Em particular, a equipe encontrou variações “surpreendentes” nas regiões repetitivas do cromossomo, disse Charles Lee, autor sênior do estudo complementar e diretor científico e professor do Laboratório Jackson de Medicina Genômica, à WordsSideKick.com por e-mail. Ele explicou que o cromossomo Y contém o maior bloco de DNA condensado e não codificante – conhecido como heterocromatina – em todo o genoma humano. Essa região é composta principalmente por duas sequências repetitivas de DNA, que foram organizadas de forma diferente entre os participantes do estudo, mas sempre apareceram na mesma proporção de 1 para 1, em termos do número de vezes que foram encontradas no cromossomo.

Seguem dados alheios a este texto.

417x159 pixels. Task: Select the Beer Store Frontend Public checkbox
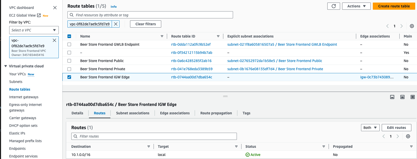click(x=69, y=61)
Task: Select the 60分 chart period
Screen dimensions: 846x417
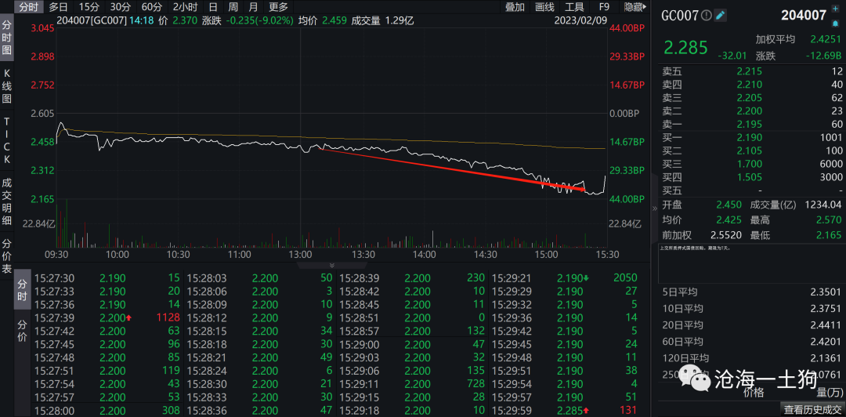Action: pyautogui.click(x=151, y=7)
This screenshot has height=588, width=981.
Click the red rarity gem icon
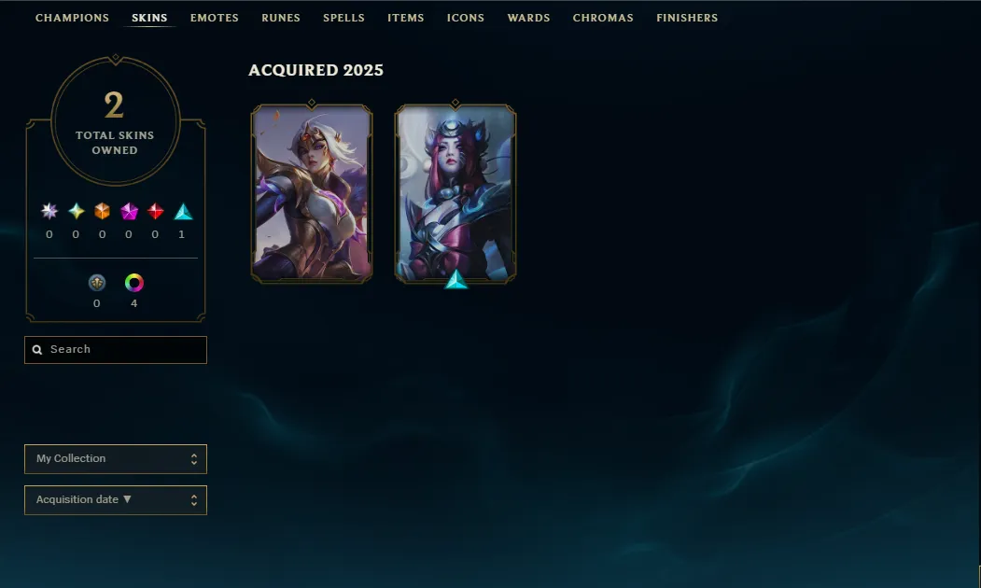[155, 212]
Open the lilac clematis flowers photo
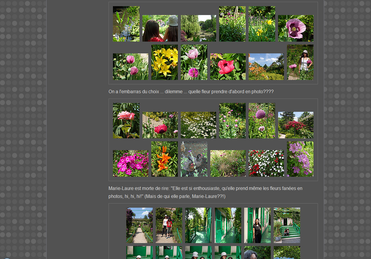This screenshot has width=371, height=259. [300, 159]
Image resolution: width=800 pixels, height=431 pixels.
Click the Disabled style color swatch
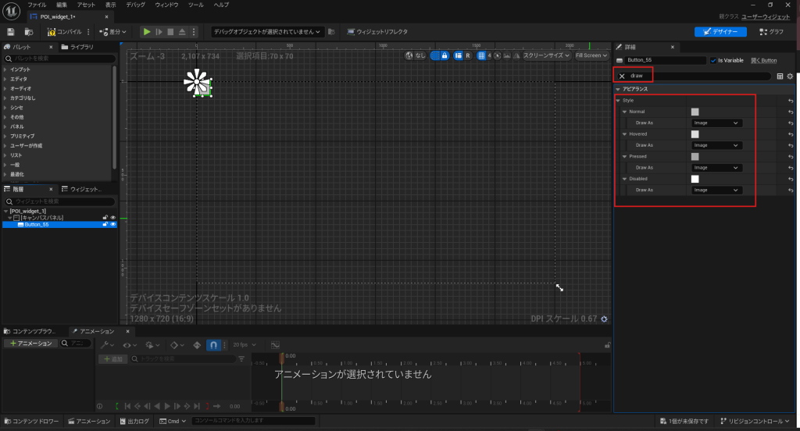(695, 179)
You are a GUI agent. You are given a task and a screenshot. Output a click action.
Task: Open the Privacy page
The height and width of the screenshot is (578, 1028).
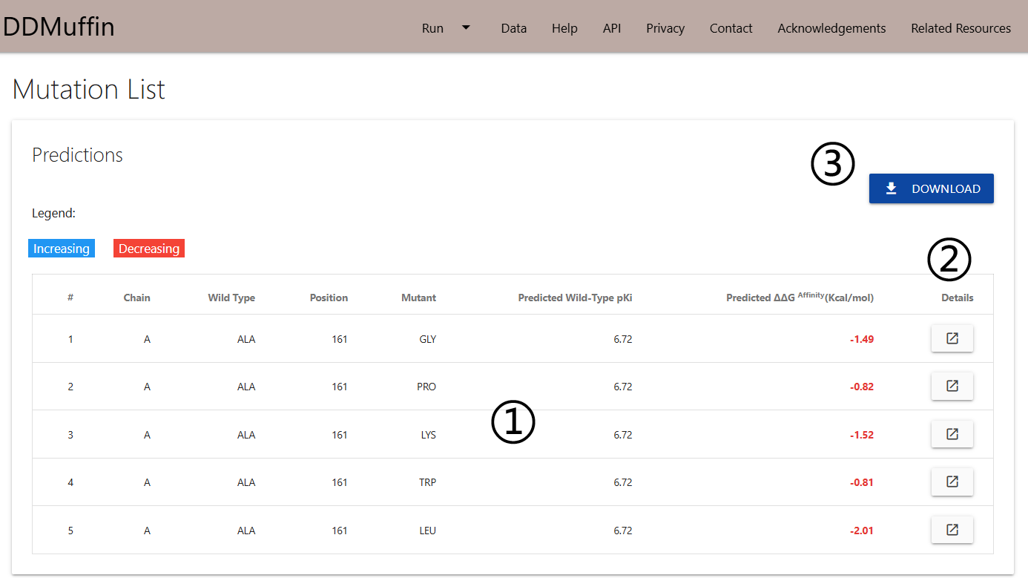coord(665,28)
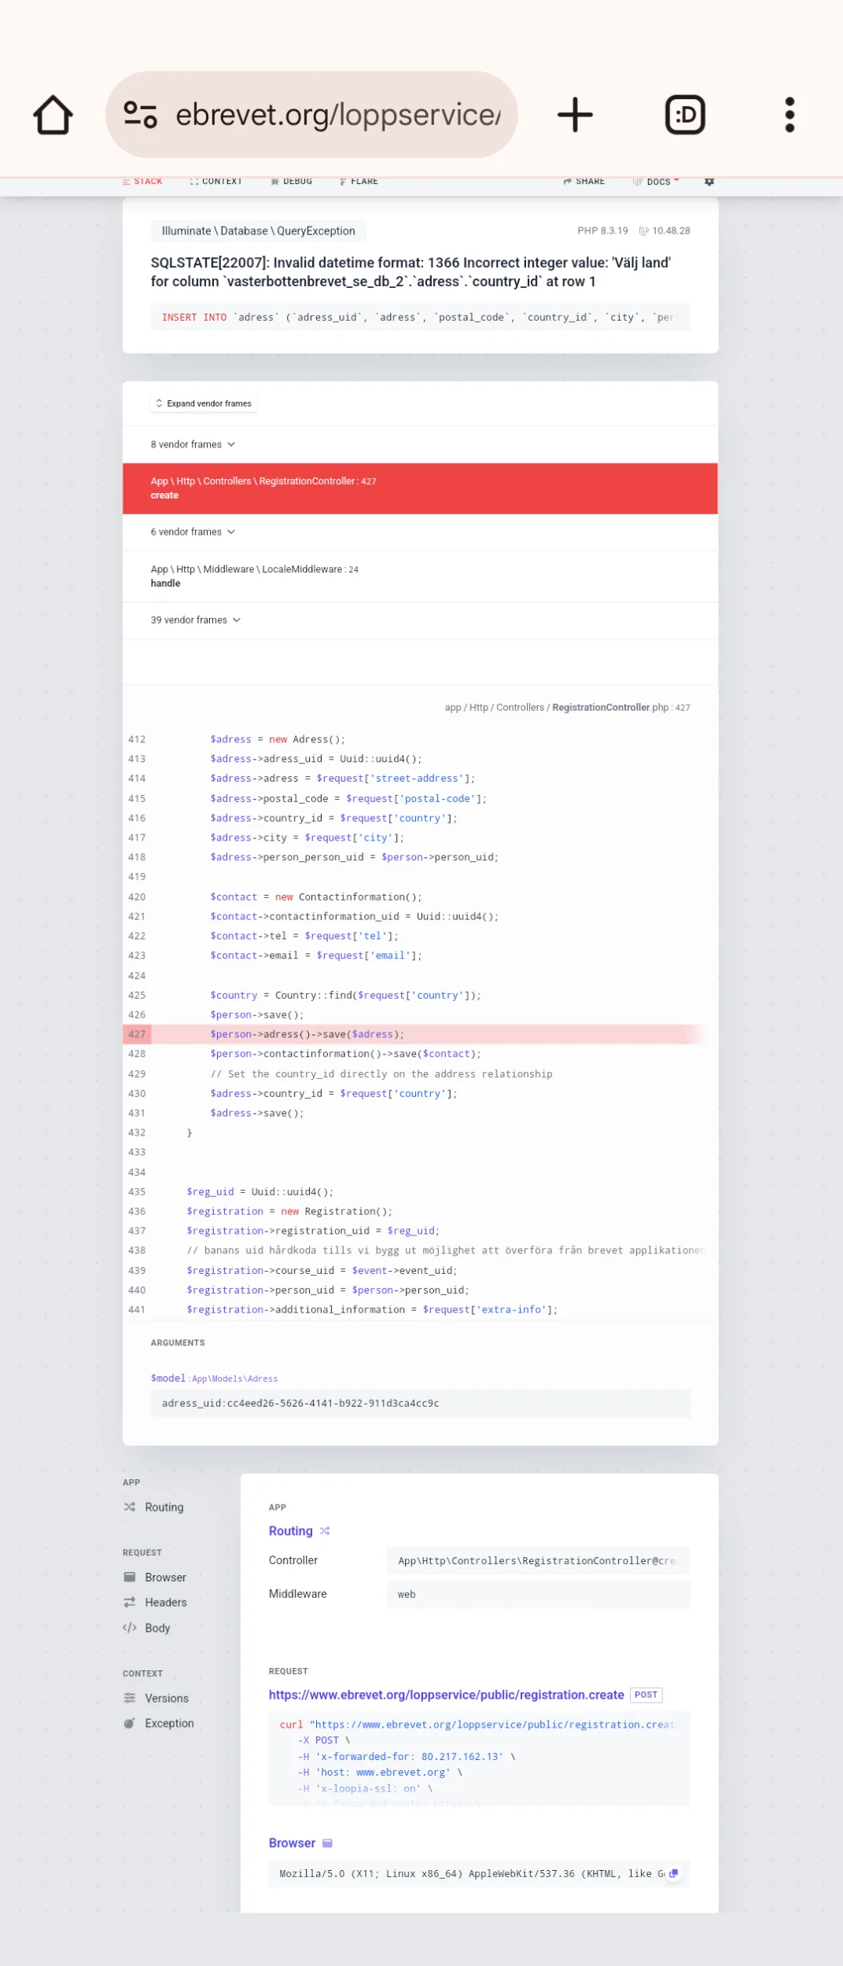The height and width of the screenshot is (1966, 843).
Task: Tap the site settings icon in address bar
Action: [141, 115]
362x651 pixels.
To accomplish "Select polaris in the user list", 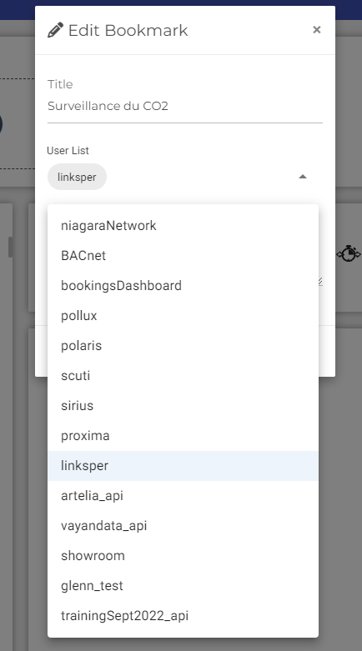I will point(183,346).
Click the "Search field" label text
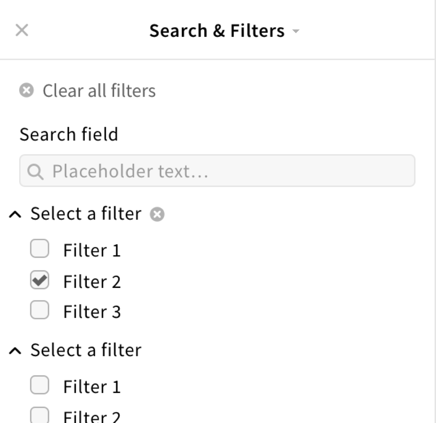 (69, 134)
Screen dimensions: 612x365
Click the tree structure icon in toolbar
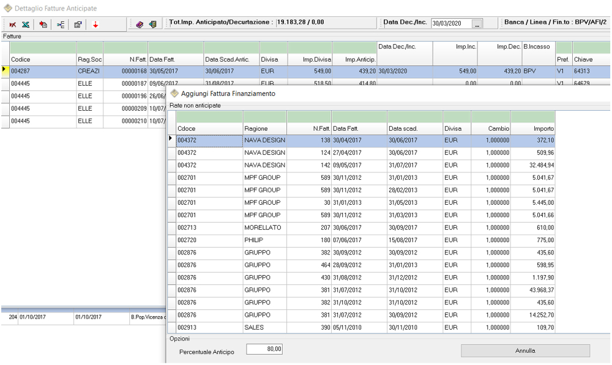61,24
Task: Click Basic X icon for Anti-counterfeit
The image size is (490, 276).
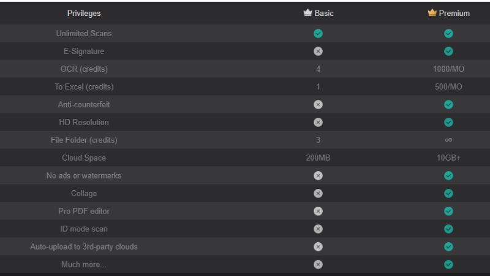Action: coord(318,104)
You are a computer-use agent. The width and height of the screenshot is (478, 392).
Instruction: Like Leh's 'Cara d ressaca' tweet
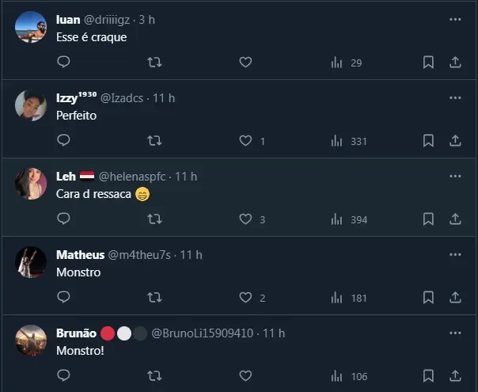(246, 219)
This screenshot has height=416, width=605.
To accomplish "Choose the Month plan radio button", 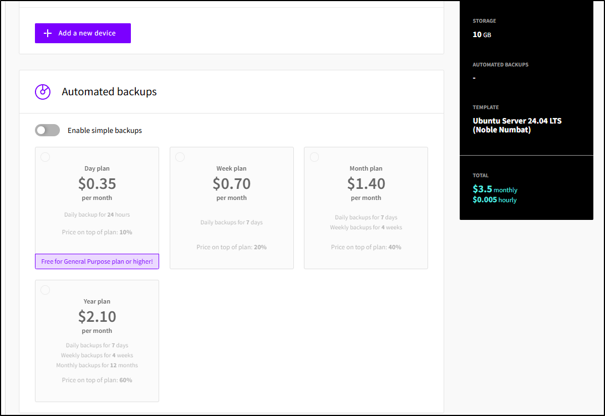I will [314, 157].
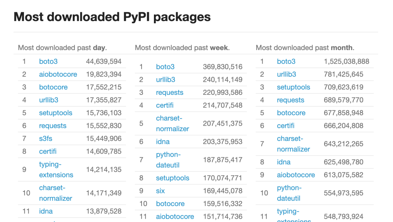This screenshot has width=393, height=222.
Task: Open the six package link
Action: click(x=160, y=191)
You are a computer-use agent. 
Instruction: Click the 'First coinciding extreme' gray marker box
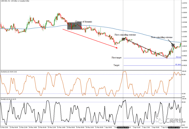pyautogui.click(x=123, y=39)
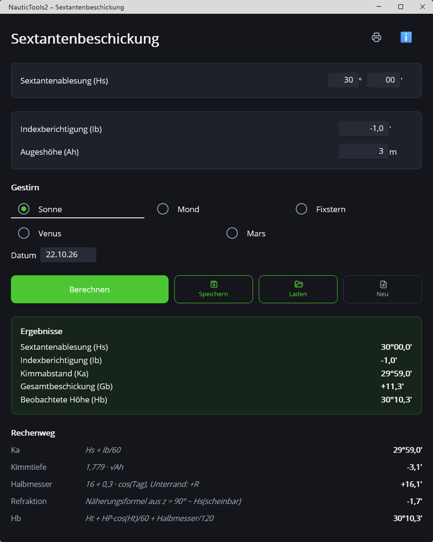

“Para mim, isso sugere fortemente algum significado funcional ainda desconhecido para esta região cromossômica”, disse Lee. Na verdade, os cientistas já não consideram a heterocromatina como ADN “lixo”, com pesquisas recentes sugerindo que ela pode desempenhar papéis importantes nas células e pode até ter contribuído para a evolução do cérebro humano.
Em seu artigo, Phillippy e sua equipe escreveram que os genomas de referência existentes precisarão ser atualizados e que rótulos apropriados deverão ser dados a quaisquer regiões recém-identificadas do cromossomo Y. A equipe de Lee espera aprender mais sobre o impacto funcional que as variações estruturais no cromossomo Y podem ter na saúde e na doença, e sua possível ligação com a evolução humana, disse ele.
Kerstin Howe, chefe de genômica de produção do Wellcome Sanger Institute que não esteve envolvido na pesquisa, reiterou a importância deste avanço. “Montar sequências completas de 43 cromossomos Y no espaço e no tempo não apenas nos ajuda a investigar a evolução dos cromossomos sexuais, mas também a evolução humana de forma mais geral”, disse ela ao WordsSideKick.com por e-mail.
Quanto ao desenvolvimento de novas terapias para tratar doenças que podem estar ligadas ao cromossomo Y, Phillippy disse: “É um longo caminho desde a obtenção do genoma até o desenvolvimento, aprovação e implementação de algum tipo de terapia”. Mesmo assim, ele está otimista.
“Este é como o projeto que estamos analisando e, se houver falhas completas nele, talvez você nem saiba por onde começar”, disse ele. “Mas ao preenchê-los, temos o quadro completo.”